You don't have to have a credit card on the account, there are a lot of people here that fund only with amazon gift cards, so keep that in mind.

Your concerns are why i won't be buying one for the "family" right now. Heck, I'm not even happy that DD has access to my archives on her keyboard kindle, but she hasn't explored it (age 12, cognitive disorder-NOS at about an 8-9 yo level). My teen would be all over it....

Hopefully some others have some ideas, I will keep reading the threads and sort out what to do.

Oh and my other concern is how the heck can one restrict the video content. Does prime offer levels like Netflix? Which makes it a pain for ME to watch something else occasionally.

I have an iPad also, and I don't think their parental controls are enough either!

Enjoy the Fire's though, and be sure to let us know how it is working out with the kids.


----------



## JetJammer (Jan 18, 2009)

According to the kindle support page for the Fire, it's not necessary to attach a credit card to the account for the Fire.  Supposedly you can still use Amazon gift cards by attaching an address to the account without a credit card.  I haven't tried it, but that's the way I read it.  It might be worth looking into.


----------



## Lisa M. (Jun 15, 2010)

JetJammer said:


> According to the kindle support page for the Fire, it's not necessary to attach a credit card to the account for the Fire. Supposedly you can still use gift cards by attaching an address to the account without a credit card. I haven't tried it, but that's the way I read it. It might be worth looking into.


Oh I am glad to know this, I got a Fire for each of my girls for Christmas and was going to do a Visa gift card, this is better. Thanks!

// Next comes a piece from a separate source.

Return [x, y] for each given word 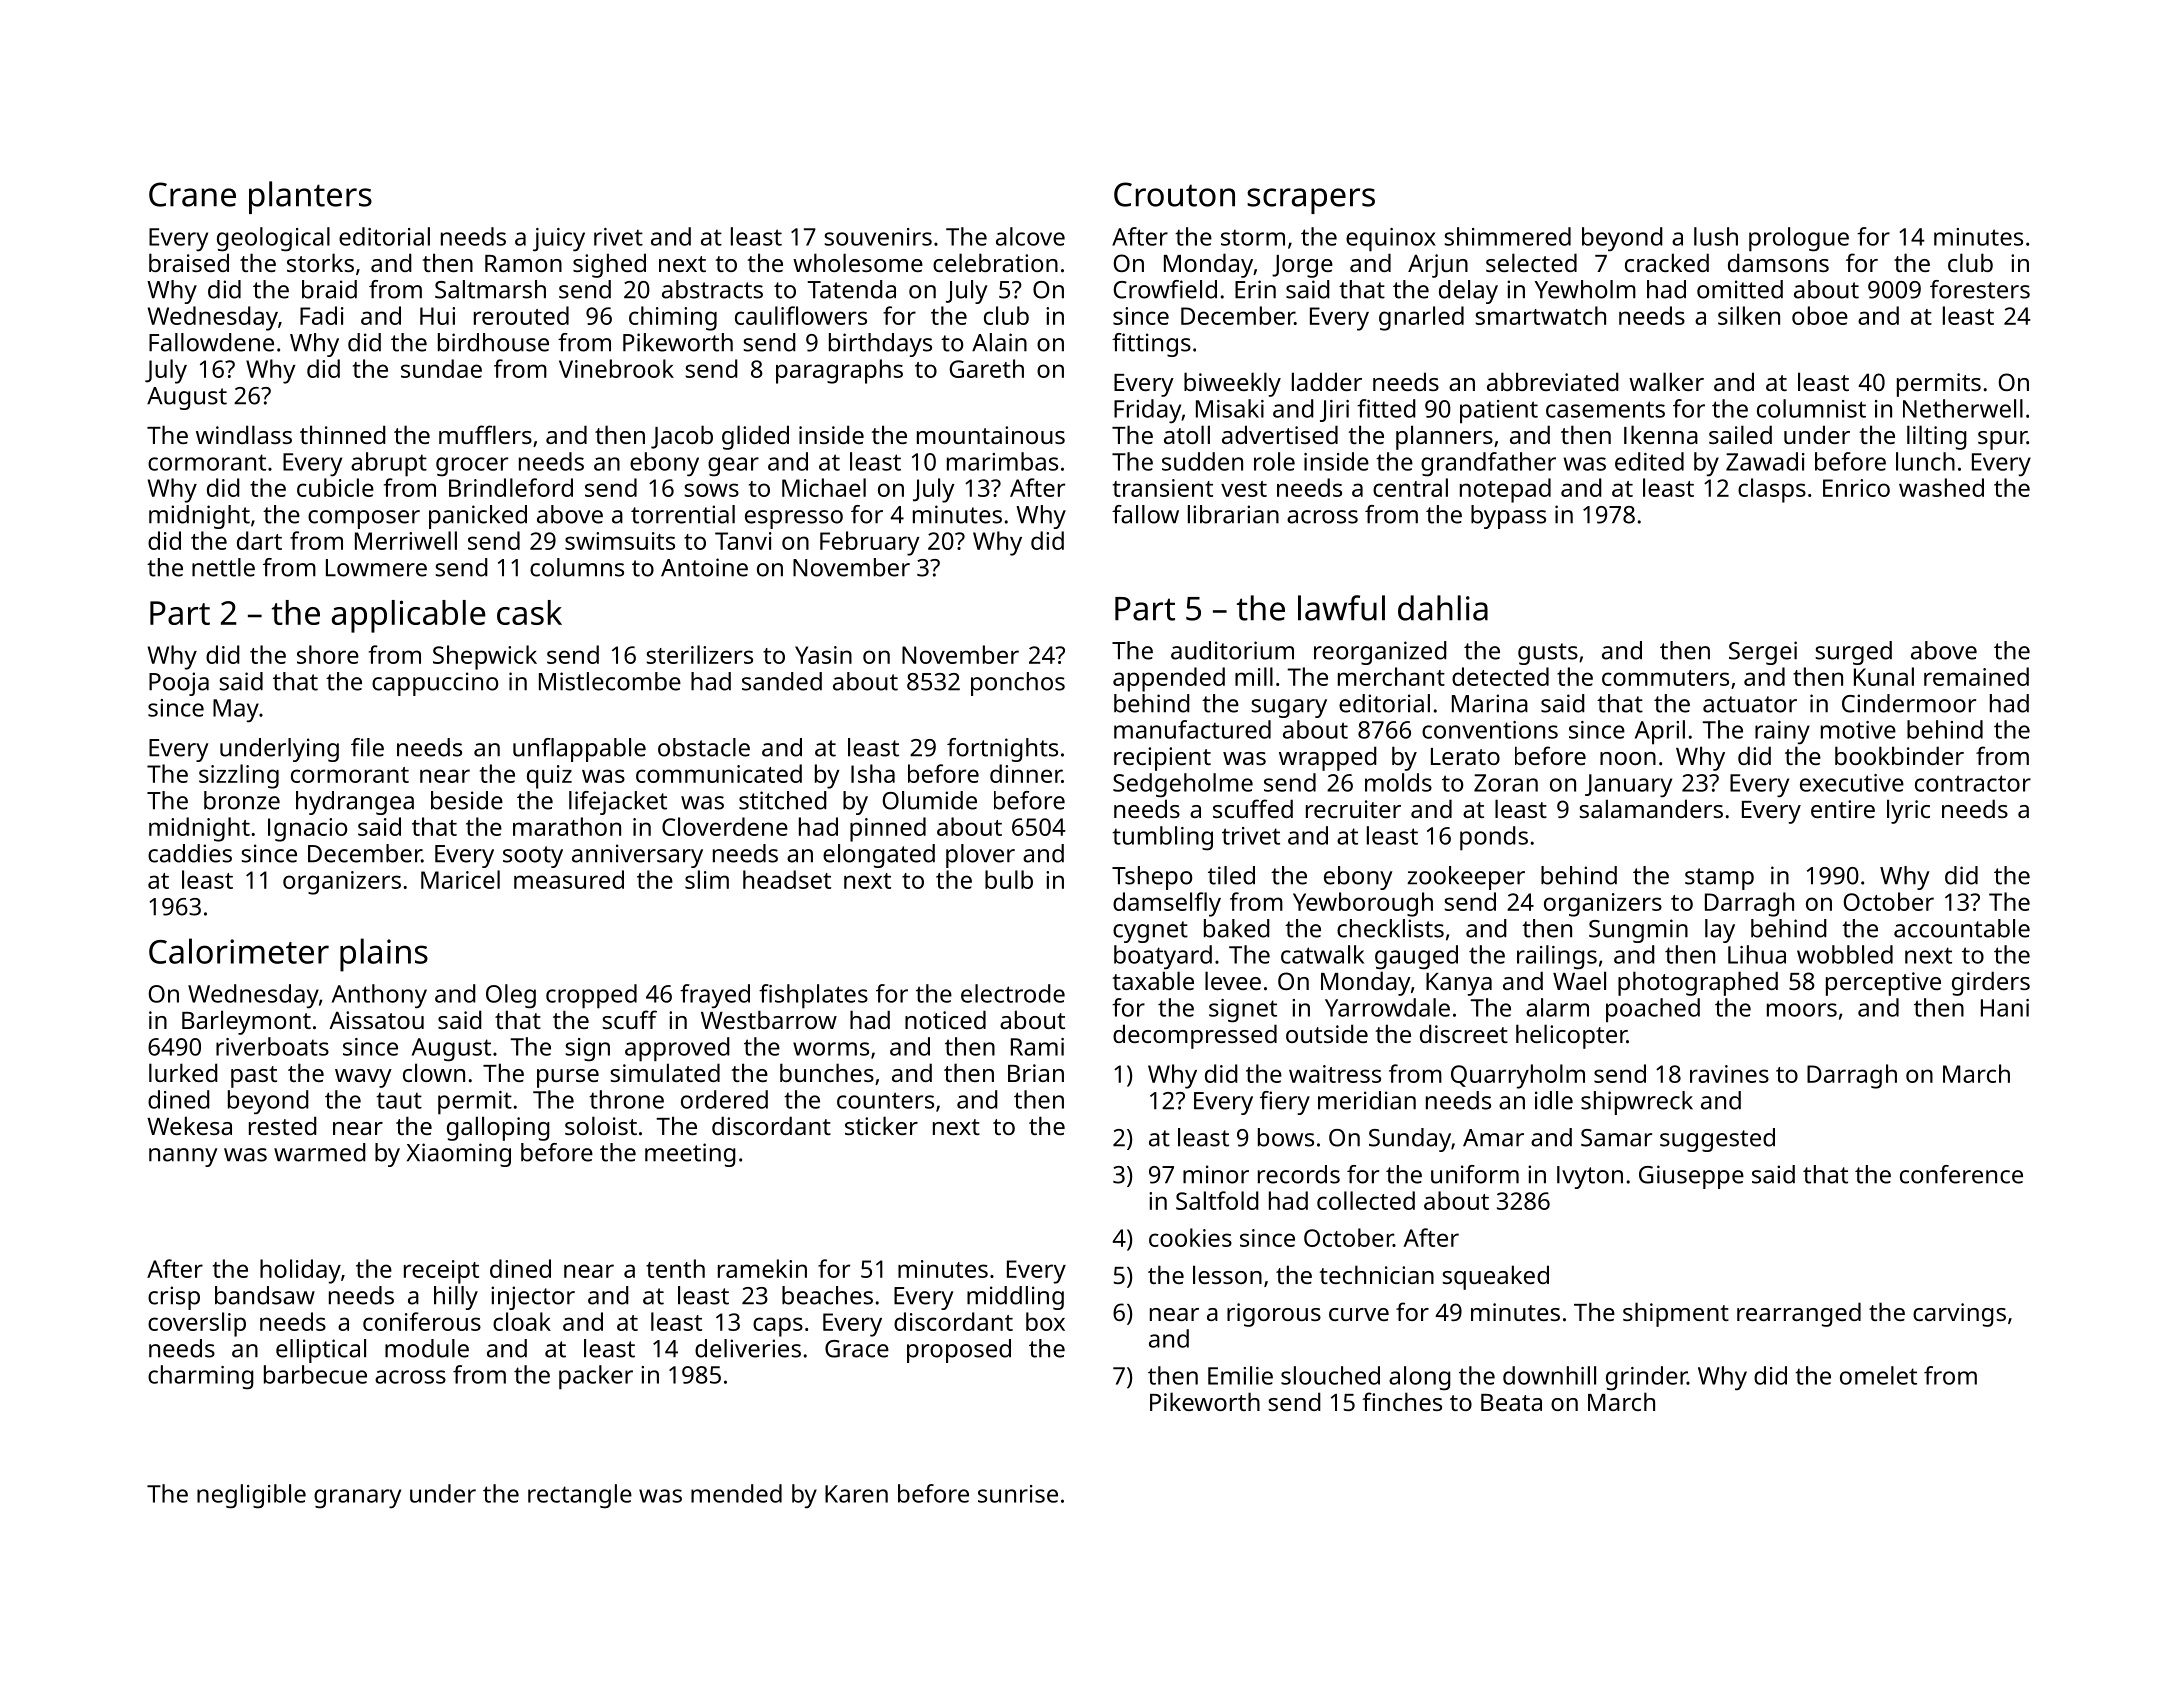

Sent from my iPhone using Tapatalk


----------



## Lisa M. (Jun 15, 2010)

I just re-read what I posted, and I assumed (yeah I know I know) you were talking about Amazon GCs, which I prefer to use over others.


----------



## KindleMom (Dec 11, 2008)

Parental controls would be nice. I want to get one of these for my 12 yr old son who has an itouch and loves it - but it has parental controls - which _I _love. I won't get him a Fire until this is resolved.

Amazon is probably anti-censorship since they got their start from books, but some things I feel I really need to protect my kids from for as long as possible. I'm not naive enough to think he doesn't get into stuff I don't approve of, but I certainly don't want him to have free reign at 12.


----------



## CegAbq (Mar 17, 2009)

Also - if you do want to get a low-balance "credit card" for the account, I've been buying AmEx visa pre paid cards purchased from the post office; there is a small fee (I think about the same as a money order), but they never expire & don't charge any monthly fee.


----------



## kdawna (Feb 16, 2009)

Thank you all for some very helpful ideas. My girls actually won't be getting them until the Amazon prime, free month runs out. I didn't plan to buy  Prime since I am on our older son's prime account and I already pay for a Netflix account. The girls don't know what the password is so that is good! 
I tried to buy an app from the Amazon AppStore , with the credit card removed from the Amazon account, and the gift card added on to the account, but it wouldn't let me buy the app without the credit card.
Brenda


----------



## fuschiahedgehog (Feb 23, 2010)

Feeling the same frustration here.  I guess I'm going to have to create a new account to put the boys' kindles on - there are books in my account that I don't want them accessing, as well as access to unrestricted 1-click ordering.


----------